The maxim mentioned above has two fundamental principles; the principles are, (1) One should not be charged, convicted and punished for an act not prescribed by law as an offence at the time of its commission, and (2) A criminal act will only be punished with the punishment exists at the time of its commission. In another expression, one should not be punished with a greater punishment than the punishment prescribed by law at the time of the commission of the crime. In short, the principle of non-retroactivity underlines the principle that there must be no crime and no punishment except in accordance with fixed and predetermined law. This is known in legal discipline as “Legality Principle”.
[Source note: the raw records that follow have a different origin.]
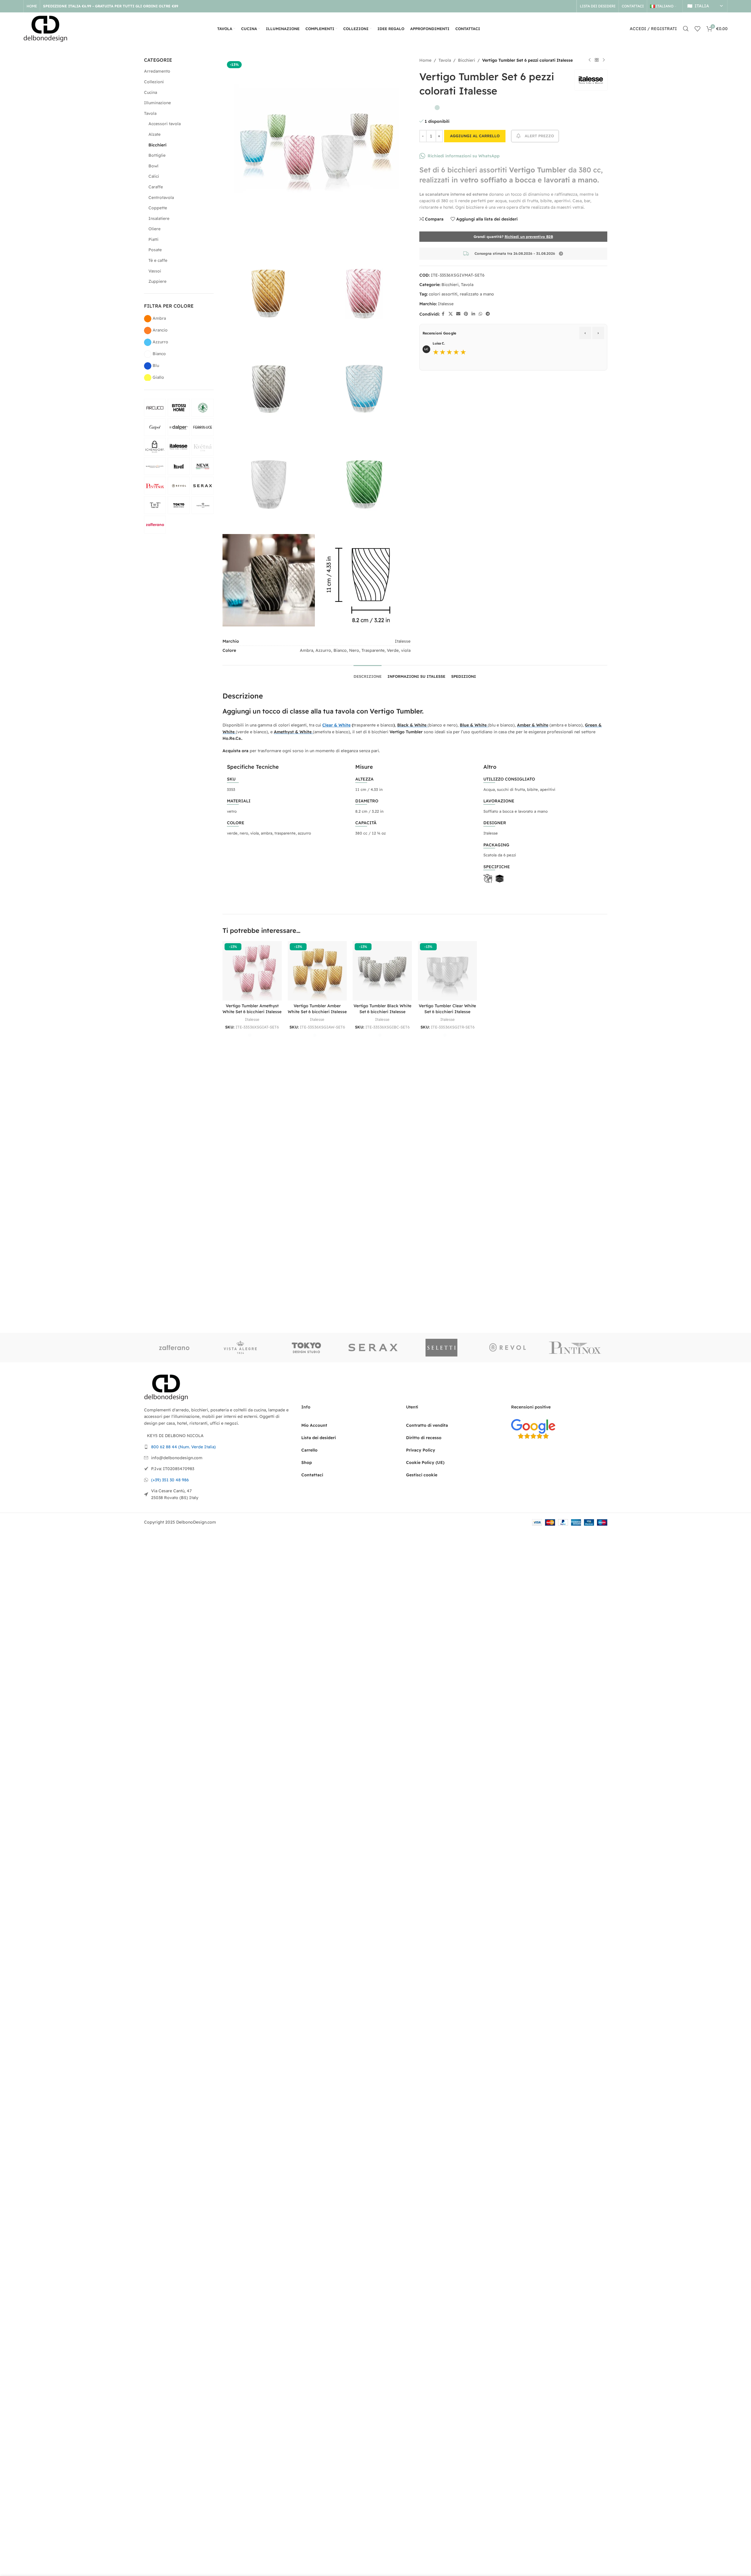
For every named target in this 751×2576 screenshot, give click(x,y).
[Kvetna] (202, 446)
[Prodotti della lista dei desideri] (697, 29)
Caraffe (155, 187)
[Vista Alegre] (202, 505)
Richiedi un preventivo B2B (529, 236)
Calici (153, 176)
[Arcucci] (155, 408)
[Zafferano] (155, 524)
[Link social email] (458, 314)
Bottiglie (157, 155)
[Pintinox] (155, 486)
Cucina (150, 92)
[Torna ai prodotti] (596, 60)
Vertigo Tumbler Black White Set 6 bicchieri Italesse (382, 1008)
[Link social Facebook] (443, 314)
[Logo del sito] (45, 28)
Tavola (150, 113)
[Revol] (178, 486)
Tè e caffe (157, 260)
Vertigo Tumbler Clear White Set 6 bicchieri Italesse (447, 1008)
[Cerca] (686, 29)
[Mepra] (178, 466)
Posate (155, 249)
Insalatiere (158, 218)
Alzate (154, 134)
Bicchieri (157, 145)
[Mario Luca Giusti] (155, 466)
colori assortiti (443, 294)
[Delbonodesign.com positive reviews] (533, 1429)
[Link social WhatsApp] (480, 314)
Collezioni (154, 81)
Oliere (154, 228)
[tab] (368, 673)
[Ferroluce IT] (202, 427)
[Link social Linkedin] (473, 314)
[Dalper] (178, 427)
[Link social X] (450, 314)
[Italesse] (178, 446)
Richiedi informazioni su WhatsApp (464, 156)
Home (425, 60)
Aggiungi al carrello (475, 135)
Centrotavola (161, 197)
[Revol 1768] (509, 1347)
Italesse (446, 303)
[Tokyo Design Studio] (178, 505)
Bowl (153, 166)
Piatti (153, 239)
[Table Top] (155, 505)
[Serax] (202, 486)
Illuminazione (157, 102)
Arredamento (157, 71)
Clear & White (336, 725)
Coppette (157, 207)
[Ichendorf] (155, 447)
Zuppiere (157, 281)
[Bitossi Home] (178, 407)
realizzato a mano (477, 294)
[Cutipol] (155, 427)
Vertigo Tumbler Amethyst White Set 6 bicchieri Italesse (252, 1008)
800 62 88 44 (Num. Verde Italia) (183, 1446)
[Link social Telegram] (488, 314)
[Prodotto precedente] (589, 60)
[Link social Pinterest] (466, 314)
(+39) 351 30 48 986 (170, 1480)
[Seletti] (442, 1347)
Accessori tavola (164, 123)
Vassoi (154, 271)
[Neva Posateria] (202, 466)
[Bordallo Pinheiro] (202, 407)
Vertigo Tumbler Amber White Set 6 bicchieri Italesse (317, 1008)
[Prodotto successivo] (603, 60)
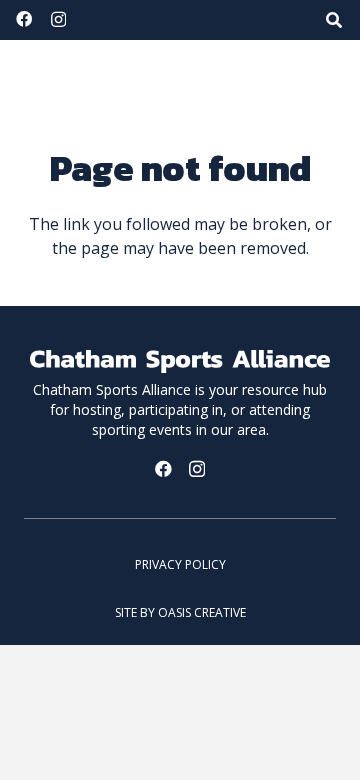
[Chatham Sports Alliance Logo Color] (120, 70)
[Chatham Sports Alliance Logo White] (180, 362)
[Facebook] (24, 19)
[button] (334, 20)
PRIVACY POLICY (180, 564)
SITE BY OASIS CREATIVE (180, 612)
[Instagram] (58, 20)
Legality principle has some important corollaries on the duty of the legislator and the judiciary. The legislature is obliged to legislate criminal law prospectively and legislate the law in specificity and unambiguous. Meanwhile, it is incumbent on the judiciary to strictly construe criminal provisions and exercise limited judicial creativity in the interpretation of criminal law penalising certain act.
In addition, every legislation must be publicised to the public in order to give them fair warning, which is an essential principle in the administration of justice. This is due to the nature of the principle that individuals should be warned that certain act is criminalised or punishable by law.
In terms of criminal law, although norms and values of society are sources of creation of crimes, it does not mean that the society or the courts and the prosecutors are free to decide by themselves on crimes through political legitimacy. Any action or inaction of a person shall only become enforceable as crimes once it is legalised or once the act is made as crime through legislative process in the legislature. That is to say, there shall always be legal process in order for an act or inaction to become a crime.
This fundamental concept is very clear in the Malaysian legal system whereby the sources of law are the statutes. If an offence is not stated in the form of statute, or law passed by any competent legislature, then no act can become a crime. It follows therefore, no prosecution can be made.
All courts in Malaysia shall have the power to hear matters that are found under a written law. Written law means, law which has been passed by legislatures. The power of Judges in the Syariah courts is similar to the power of the judges in Civil Court in the context of application of the law. All judges cannot take law in their hands and convict a person guilty for any act without having a law. Similarly, all prosecutors, in the Syariah or Civil Courts can only prosecute, or bring a person to court based on a law that has been passed by the rightful legislature. Rightful legislature is the legislature that has the power to make the law, which sometime referred as “competent legislature”.
For the purpose of determining the powers of the two legislatures the Constitution provided for provisions stating their specific powers. For instance, the Parliament can make law on matters that have been listed in the Federal List and the State Legislatures can make laws on matters listed under the State List. The Lists are found under the Ninth Schedule to the Federal Constitution. If any of the Legislature has gone beyond the powers listed under the respective list, the law may be declared void by the law though its constitutionality is presumed. There have been few occasions whereby law passed by the Federal and State legislatures have been declared void by the courts on the reason that they have legislated beyond the powers given to them by the Constitution.